The company also sponsored a year of Miami experiments that -- although designed only to show the technique's safety -- have hinted at cell therapy's effectiveness. A 10-person trial in Kaposi's patients began in Miami last July.
Cell therapy takes infection-fighting white blood cells out of the body, grows them in special chemicals in the lab, then returns them to the patient with a boost from interleukin-2, a protein that makes them work better.
"We're seeing what we term a partial response, pretty much across the board," said Dr. Nancy Klimas, director of AIDS research for the Veterans Administration Medical Center in Miami.
In none of the 10 patients has the result been as dramatic as in an earlier trial that included two Kaposi's patients. One of them, unable to walk because of swollen legs, went dancing after cell therapy.
In the current Miami experiment, the most notable improvement was reduced swelling, although it wasn't that dramatic, Klimas said. Dark Kaposi's tumors under the skin also regressed somewhat in most of the patients, she said.
"It's not as dramatic a response as I'd hoped," Klimas added. "I wouldn't call it a breakthrough, but I wouldn't call it disappointing."
Only one patient experienced an adverse effect from the therapy -- allergic hives that were controlled with antihistamines.
"That was the only adverse reaction I saw, which was remarkable, considering how intense this therapy is," Klimas said.
Commonly, interleukin-2 causes high fever and other symptoms that make it difficult for doctors to use it against cancer. Cell therapy avoids that problem by making the cells extra-sensitive to the protein, so lower doses can be used.
Klimas' results have not been finalized, but in combination with the studies in Miami and Pittsburgh, they allowed the San Francisco experiment to begin.
Applied Immune Sciences and Dr. James Kahn at San Francisco General recruited the first of 20 patients last week, Kremer said.
"We need to find other and powerful ways to affect HIV, to affect the consequences of immune suppression and begin to explore ways to even restore immune functions," Kahn told Associated Press recently. "This is one novel way to evaluate that. That's its promise."
Kahn said he hopes to present preliminary results from the study at the international conference on AIDS in Berlin in June.

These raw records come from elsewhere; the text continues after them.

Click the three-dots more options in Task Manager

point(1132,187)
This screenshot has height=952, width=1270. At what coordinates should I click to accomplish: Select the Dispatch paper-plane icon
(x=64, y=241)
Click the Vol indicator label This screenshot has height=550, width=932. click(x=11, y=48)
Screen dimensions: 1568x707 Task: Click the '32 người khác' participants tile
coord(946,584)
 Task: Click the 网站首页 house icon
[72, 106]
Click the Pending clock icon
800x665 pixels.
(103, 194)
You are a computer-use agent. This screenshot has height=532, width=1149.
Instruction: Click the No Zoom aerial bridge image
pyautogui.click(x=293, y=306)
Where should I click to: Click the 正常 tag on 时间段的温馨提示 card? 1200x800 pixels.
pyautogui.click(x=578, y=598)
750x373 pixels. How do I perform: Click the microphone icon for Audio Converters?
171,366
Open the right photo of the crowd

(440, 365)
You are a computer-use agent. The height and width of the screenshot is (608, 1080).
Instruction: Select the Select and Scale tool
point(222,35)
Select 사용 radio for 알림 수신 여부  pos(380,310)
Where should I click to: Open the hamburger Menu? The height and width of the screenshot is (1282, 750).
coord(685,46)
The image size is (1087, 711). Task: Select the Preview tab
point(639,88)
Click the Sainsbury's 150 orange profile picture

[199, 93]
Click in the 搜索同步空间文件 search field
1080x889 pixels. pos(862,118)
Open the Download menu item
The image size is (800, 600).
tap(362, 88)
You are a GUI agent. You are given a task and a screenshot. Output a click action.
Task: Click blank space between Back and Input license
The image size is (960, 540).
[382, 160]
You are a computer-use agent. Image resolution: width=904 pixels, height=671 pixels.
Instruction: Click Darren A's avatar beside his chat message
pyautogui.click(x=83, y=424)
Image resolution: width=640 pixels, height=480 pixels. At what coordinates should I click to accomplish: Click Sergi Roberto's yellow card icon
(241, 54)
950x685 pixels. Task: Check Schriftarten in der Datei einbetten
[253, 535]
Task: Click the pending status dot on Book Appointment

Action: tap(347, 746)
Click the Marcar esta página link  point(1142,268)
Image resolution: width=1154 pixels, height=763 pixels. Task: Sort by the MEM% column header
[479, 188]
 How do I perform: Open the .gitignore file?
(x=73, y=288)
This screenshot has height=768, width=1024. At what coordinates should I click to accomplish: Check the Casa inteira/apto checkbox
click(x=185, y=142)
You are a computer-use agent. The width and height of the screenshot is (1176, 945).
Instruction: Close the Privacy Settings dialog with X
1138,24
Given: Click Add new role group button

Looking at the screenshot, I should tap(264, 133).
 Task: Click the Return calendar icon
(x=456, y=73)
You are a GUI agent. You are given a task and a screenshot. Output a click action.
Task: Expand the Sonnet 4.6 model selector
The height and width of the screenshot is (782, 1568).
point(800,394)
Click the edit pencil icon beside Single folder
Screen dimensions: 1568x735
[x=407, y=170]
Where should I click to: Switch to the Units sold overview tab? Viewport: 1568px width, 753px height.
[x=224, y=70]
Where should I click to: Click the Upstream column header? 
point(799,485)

Klimas also is looking at how to make cell therapy work better and more broadly. She is talking with Applied Immune Sciences about trying cell therapy in children, against viral eye infections that blind AIDS patients, and against the AIDS virus itself.
"I'd like to take the same idea and do adaptations to the cells that make it more effective," Klimas said. "For instance, exposing the cells in the culture dish to the antigens (disease agents) you want them to attack. That would make them more targeted, and that would be exciting."
Her aim is to do the small, ground-breaking experiments that convince other researchers to test cell therapy in more patients.
"This is a clever method, but there's still a lot unknown about this," she said. "We don't know if we should be using patients whose immune systems are so far gone, or if we should be doing this to people whose immune systems are much healthier."